What to produce.
Copy all of the following material word for word, keeping every line as it appears.

Entries shown.
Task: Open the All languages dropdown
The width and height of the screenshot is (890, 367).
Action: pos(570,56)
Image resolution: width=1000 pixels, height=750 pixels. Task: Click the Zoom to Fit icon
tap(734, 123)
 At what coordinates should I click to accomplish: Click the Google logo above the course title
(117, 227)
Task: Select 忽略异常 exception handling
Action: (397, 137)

Problem solution.
Task: Open the All languages dropdown
The width and height of the screenshot is (890, 367).
Action: pos(570,56)
Image resolution: width=1000 pixels, height=750 pixels. Task: Click the Zoom to Fit icon
tap(734, 123)
 At what coordinates should I click to accomplish: Click the Google logo above the course title
(117, 227)
Task: Select 忽略异常 exception handling
Action: (397, 137)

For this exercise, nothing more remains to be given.